Brand-name Wegovy is dosed at 2.4 mg weekly for weight management; Ozempic is dosed at 0.5–2.0 mg weekly for type 2 diabetes. Compounded protocols vary and are set by the prescribing clinician based on tolerability, goals, and response.
This is research and regulatory context, not prescribing guidance. Your clinician will determine dosing and titration based on your specific health profile.
Side effects & safety considerations
The safety profile of semaglutide is well-characterized through large randomized trials and post-marketing surveillance. It is not without risks, and some are serious.
Common side effects
Gastrointestinal effects are the most frequently reported: nausea, vomiting, diarrhea, constipation, and abdominal discomfort. In STEP-1, about 74% of the semaglutide group reported GI symptoms versus 48% of placebo. Most resolve within the first several weeks and are dose-related; slow titration is the primary mitigation.
Serious but uncommon risks
Pancreatitis has been reported in post-marketing data, though the causal relationship remains under debate. Gallbladder-related events (cholelithiasis, cholecystitis) were elevated in STEP trials. Thyroid C-cell tumor risk has been observed in rodent models and carries an FDA black-box warning on brand products; no causal signal has been confirmed in humans.
Contraindications
- •Personal or family history of medullary thyroid carcinoma
- •Multiple endocrine neoplasia syndrome type 2 (MEN 2)
- •Pregnancy or breastfeeding
- •History of pancreatitis (relative contraindication)
- •Type 1 diabetes (semaglutide is not a substitute for insulin)

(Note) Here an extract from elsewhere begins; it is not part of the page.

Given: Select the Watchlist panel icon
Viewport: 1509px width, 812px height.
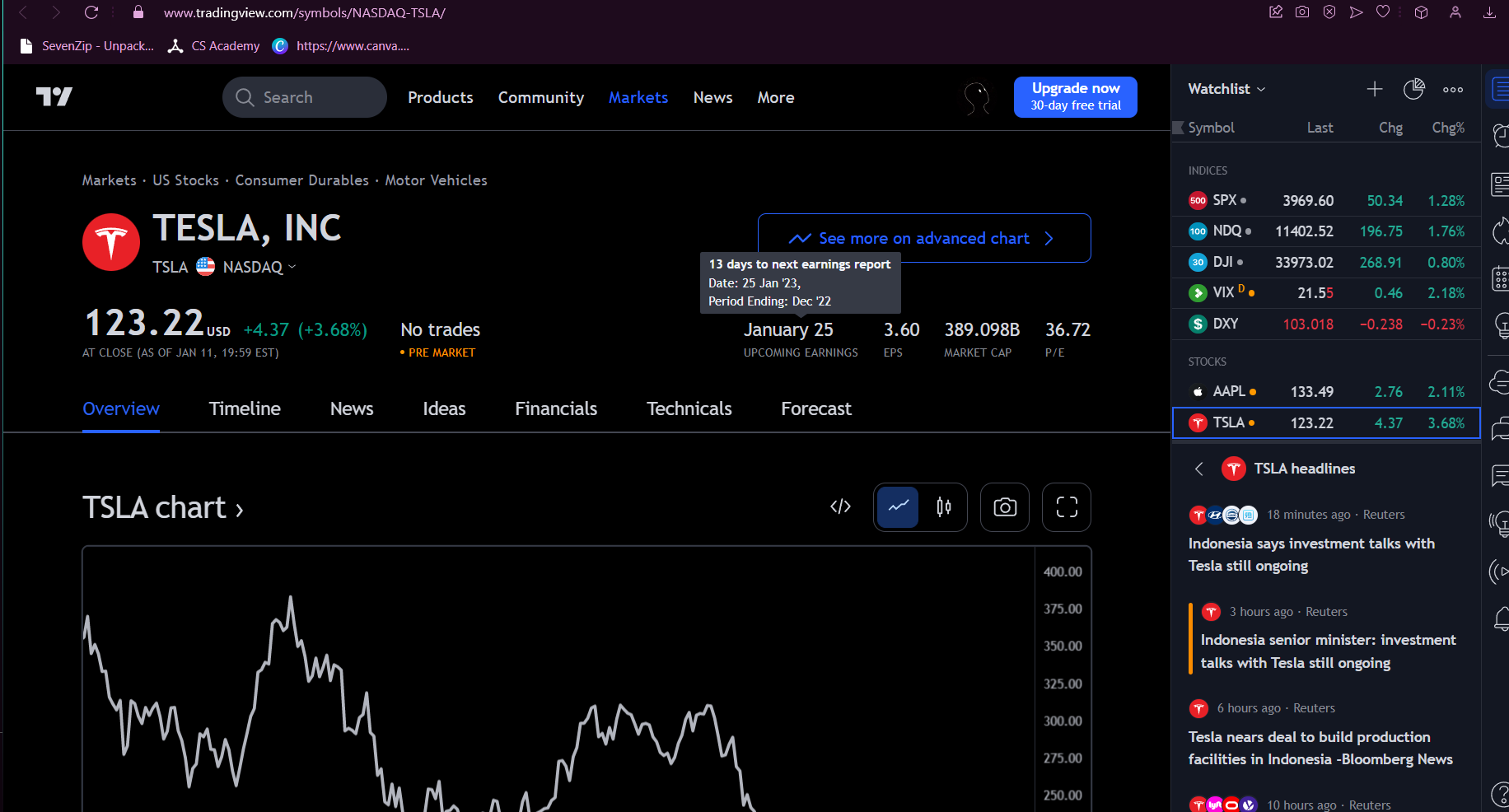Looking at the screenshot, I should (x=1500, y=88).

Your prescribing clinician will review your medical history, medications, and goals before determining whether semaglutide is appropriate. This page is educational, not medical advice.
Brand vs. compounded: regulatory context
Brand-name semaglutide (Ozempic, Wegovy) is FDA-approved for specific indications. Compounded semaglutide is not FDA-approved — it is prepared on a patient-specific basis by licensed U.S. compounding pharmacies under the federal 503A and 503B frameworks. This is a long-standing regulatory pathway that has allowed pharmacies to prepare custom medications for decades.
From early 2022 through February 21, 2025, semaglutide appeared on the FDA drug shortage list, which provided the regulatory basis for compounding pharmacies to prepare it at scale for patients who could not access brand-name supply. FDA declared the shortage resolved on February 21, 2025. Enforcement-discretion windows permitted 503A compounding through April 22, 2025 and 503B compounding through May 22, 2025, after which the legal pathway for compounded semaglutide narrowed significantly. Current availability depends on this regulatory status and is monitored closely by your clinician and pharmacy.
Compounded medications are prepared to the clinician's specifications and quality-tested before shipping, but they have not undergone the full FDA approval process that brand-name versions have. Patients considering compounded semaglutide should understand this distinction.